Records excerpted from a collection:
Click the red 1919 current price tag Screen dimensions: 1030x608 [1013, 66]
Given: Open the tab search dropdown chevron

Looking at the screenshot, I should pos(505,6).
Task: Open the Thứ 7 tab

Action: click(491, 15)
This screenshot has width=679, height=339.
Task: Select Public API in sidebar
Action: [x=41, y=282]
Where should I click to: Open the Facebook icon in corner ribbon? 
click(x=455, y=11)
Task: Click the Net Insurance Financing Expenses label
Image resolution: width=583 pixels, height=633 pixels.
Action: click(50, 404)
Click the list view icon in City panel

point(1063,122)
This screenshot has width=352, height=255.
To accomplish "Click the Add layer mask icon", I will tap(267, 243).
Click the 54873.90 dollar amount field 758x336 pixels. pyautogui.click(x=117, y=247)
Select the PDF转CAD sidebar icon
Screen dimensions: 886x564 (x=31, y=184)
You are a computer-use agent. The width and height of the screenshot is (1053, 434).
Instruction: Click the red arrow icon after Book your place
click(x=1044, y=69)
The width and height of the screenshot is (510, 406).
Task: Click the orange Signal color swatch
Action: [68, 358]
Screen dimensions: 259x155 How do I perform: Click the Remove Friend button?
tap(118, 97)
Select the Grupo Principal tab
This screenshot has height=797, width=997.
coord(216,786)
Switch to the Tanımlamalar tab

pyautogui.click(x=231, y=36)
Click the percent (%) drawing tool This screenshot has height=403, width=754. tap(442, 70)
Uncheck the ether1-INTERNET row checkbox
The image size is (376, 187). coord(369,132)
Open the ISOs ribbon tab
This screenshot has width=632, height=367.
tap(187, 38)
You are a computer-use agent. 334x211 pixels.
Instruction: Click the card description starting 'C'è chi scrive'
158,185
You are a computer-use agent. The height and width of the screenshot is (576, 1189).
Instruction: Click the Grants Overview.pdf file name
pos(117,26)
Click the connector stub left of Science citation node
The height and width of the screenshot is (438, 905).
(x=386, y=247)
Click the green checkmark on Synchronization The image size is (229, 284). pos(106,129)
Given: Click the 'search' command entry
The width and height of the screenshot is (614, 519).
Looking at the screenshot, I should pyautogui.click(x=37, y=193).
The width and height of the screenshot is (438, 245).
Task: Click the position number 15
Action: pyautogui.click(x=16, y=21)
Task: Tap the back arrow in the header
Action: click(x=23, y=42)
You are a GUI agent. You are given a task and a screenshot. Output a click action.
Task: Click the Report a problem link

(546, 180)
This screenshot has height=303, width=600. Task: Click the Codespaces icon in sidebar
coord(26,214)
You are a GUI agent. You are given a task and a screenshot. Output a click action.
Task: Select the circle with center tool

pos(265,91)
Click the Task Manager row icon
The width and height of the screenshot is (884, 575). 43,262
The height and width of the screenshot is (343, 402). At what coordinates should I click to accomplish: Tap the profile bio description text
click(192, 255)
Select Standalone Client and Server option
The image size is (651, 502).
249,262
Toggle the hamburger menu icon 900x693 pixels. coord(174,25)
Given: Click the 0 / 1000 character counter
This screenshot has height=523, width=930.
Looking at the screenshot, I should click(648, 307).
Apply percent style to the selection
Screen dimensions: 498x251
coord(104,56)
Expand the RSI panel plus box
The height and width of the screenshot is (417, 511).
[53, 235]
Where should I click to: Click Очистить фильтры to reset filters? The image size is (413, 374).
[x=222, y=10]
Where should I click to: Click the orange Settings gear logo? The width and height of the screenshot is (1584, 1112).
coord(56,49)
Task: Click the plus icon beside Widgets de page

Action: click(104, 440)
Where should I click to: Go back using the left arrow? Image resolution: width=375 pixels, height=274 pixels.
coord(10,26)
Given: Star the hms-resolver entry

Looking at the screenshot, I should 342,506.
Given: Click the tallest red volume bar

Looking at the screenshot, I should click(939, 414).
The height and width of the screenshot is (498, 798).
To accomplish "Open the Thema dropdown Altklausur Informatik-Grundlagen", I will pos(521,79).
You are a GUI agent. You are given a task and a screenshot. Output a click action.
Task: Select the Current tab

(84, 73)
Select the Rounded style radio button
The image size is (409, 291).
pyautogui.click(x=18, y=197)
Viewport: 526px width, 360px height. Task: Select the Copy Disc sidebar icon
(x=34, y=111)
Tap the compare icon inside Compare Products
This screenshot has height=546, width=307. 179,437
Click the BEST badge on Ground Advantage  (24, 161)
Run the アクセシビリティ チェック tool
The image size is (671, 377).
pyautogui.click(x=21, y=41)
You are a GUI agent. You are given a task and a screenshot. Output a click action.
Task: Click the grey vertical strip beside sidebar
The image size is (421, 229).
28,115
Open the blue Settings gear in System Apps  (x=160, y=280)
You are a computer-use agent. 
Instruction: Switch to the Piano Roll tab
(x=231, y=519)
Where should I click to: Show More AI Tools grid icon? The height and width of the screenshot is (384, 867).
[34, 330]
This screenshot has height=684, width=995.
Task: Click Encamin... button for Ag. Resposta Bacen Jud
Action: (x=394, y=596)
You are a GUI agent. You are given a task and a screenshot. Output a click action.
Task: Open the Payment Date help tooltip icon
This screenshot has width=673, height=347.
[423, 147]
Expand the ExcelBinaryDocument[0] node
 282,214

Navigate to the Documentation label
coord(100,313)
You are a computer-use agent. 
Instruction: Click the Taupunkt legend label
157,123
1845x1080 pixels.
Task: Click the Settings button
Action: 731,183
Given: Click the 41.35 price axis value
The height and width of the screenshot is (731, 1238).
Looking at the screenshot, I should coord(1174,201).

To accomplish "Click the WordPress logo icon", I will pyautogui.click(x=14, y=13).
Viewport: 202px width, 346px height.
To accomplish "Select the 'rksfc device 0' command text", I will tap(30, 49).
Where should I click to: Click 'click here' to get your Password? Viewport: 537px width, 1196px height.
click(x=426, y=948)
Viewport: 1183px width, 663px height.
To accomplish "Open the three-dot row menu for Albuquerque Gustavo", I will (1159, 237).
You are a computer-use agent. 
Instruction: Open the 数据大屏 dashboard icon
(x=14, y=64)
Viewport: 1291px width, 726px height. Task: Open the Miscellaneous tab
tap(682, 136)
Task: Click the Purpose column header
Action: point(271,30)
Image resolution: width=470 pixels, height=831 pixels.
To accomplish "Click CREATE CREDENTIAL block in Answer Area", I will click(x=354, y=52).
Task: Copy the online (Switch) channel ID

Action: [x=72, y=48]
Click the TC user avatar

= AIM OF THE TASK =
Update the records above from the line containing "This screenshot has height=303, width=600." through the line containing "coord(104,56)", and give back only those lines with "hamburger" changed to "navigation" and everything else left the same.

= THE SOLUTION =
This screenshot has height=303, width=600. Task: Click the Codespaces icon in sidebar
coord(26,214)
You are a GUI agent. You are given a task and a screenshot. Output a click action.
Task: Select the circle with center tool

pos(265,91)
Click the Task Manager row icon
The width and height of the screenshot is (884, 575). 43,262
The height and width of the screenshot is (343, 402). At what coordinates should I click to accomplish: Tap the profile bio description text
click(192, 255)
Select Standalone Client and Server option
The image size is (651, 502).
249,262
Toggle the navigation menu icon 900x693 pixels. coord(174,25)
Given: Click the 0 / 1000 character counter
This screenshot has height=523, width=930.
Looking at the screenshot, I should click(648, 307).
Apply percent style to the selection
Screen dimensions: 498x251
coord(104,56)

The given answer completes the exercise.